On the night of the 30th (Saturday), I was taking my daughter to her piano lesson when I heard the radio anchor ask what we would say to our 18-year-old selves using only four words. I sent a text in all seriousness, but had only two words, "thank you." I never did hear if the program broadcasted my words, since we were in a hurry to get to the teacher's home.

The next day, I heard the radio anchor repeat their question, and so I spent a little more time thinking about 18-year-old me. I shared three group photos from when I was studying in Wenzhou. In one I was 17; in the other two, 18, all according to traditional counting.[1] Just from these two photos you can see how much I have changed. I went from a boy barely 5 feet tall to a man. And it was during this year that my spiritual life underwent great change as well. I experienced the Lord's blessing, tasted the Lord's grace, repented, was reborn, offered myself to him, and began serving in Sunday school. When I actually turned 18, which was exactly 20 years ago now, I took the seminary entrance exam and was accepted.

Why would I say "thank you" to my 18-year-old self? You see, I had finished my seminary entrance exam and was home waiting for an acceptance letter. When I was with my Sunday School students at one point, I told them what many people thought was an empty boast. I said, "If I get into seminary this year, that's the path I'm following the rest of my life." I really have to thank my 18-year-old self, because that "boast" became my life's goal. At least today, 20 years after the fact, this is still what I am working toward. Of course, I must not forget that this is the Lord's blessing, and it is God's choosing. But I am thankful that the Lord listened to what that muddled 18-year-old boy said, and listened to his prayers.
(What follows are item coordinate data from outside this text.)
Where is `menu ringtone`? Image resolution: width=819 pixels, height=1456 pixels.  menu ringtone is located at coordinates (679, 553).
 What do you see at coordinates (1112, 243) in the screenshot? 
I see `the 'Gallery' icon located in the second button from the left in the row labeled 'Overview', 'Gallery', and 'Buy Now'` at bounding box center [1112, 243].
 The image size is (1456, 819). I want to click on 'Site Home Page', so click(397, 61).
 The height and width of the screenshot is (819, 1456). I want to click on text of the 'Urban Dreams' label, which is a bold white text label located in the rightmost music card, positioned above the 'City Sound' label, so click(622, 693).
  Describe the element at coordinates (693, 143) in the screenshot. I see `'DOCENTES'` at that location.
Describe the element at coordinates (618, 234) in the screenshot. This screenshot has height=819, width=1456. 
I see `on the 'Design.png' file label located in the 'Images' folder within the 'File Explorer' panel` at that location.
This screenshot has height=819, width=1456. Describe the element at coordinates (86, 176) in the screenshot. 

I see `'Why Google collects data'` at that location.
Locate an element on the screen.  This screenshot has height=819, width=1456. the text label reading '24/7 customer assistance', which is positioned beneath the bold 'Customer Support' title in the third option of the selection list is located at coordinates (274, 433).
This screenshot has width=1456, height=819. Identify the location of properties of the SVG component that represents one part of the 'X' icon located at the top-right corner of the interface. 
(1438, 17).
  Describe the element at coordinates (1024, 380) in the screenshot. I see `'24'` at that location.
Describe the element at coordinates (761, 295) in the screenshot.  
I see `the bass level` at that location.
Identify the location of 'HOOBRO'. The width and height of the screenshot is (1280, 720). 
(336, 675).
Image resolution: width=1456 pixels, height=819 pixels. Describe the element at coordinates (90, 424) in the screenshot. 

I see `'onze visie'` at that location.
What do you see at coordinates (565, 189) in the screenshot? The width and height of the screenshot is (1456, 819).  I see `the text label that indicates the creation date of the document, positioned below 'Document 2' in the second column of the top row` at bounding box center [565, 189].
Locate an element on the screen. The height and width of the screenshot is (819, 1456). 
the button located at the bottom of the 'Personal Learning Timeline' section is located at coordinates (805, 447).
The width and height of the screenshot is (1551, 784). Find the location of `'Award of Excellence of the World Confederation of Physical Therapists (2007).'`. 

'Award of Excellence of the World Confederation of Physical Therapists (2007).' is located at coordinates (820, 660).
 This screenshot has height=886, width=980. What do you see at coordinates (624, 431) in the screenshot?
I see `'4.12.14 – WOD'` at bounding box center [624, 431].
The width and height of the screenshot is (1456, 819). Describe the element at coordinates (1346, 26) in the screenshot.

I heard many people's reply to the question on the radio program. Some encouraged their 18-year-old selves to "study hard," "keep moving forward," "date earlier." There were even some prophetic tips, such as "boyfriend surnamed Chen," "buy a house early," etc. My own "thank you" seemed to be neither very creative nor very prophetic. But it is an affirmation to my 18-year-old self, and also summarizes my past 20 years. I thought to myself, that since I stand on the edge of 40, I can't go back in time and tell my 18-year-old self to do this or that, because it's too late. Wouldn't it be more practical to give myself a reminder and encouragement?

Life only happens once. And being 18 only happens once. There is no way we can go back, and no way we can replicate the experience. We realize that any decision made by our 18-year-old self directly affects our current selves. I say "thank you" because the "boastful" declaration and prayer by my 18-year-old self shaped my efforts for the past 20 years. The result is my current self, and even if I am still not that great and not quite perfect, I don’t regret it because I have already put in the hard work.

I am on the road to 40. In a few years, all the 70s kids will have to bid farewell to their 30s and enter midlife (even if we are still a little reluctant). So as to have no regrets in our 40s, we need to get a good hold on the end of our thirties. No complaining, no slacking. Your past made your present, and your present will decide your future. Instead of complaining about the past, why not seize the present, and achieve the future!

And to the young people who are yet 18 years old, even if I'm not quite acting my age, I'd like to nag a little like a middle-aged person, even if it might seem a bit cheesy. I want to tell you, dream while you are young, and work hard to chase after that dream. I hope that when you are 28, or 38, you will have no regrets, and can turn around and say “thank you” to your 18-year-old self.

Original Article: 如果给你机会,你会对18岁的自己说句什么话?, Chen Fengsheng


  1. ^ Translator note: According to Chinese tradition, a person is considered a year old when they are born, and instead of marking birthdays, they turn a year older on Chinese New Year. So the author's actual age would probably have been 16 and 17 respectively.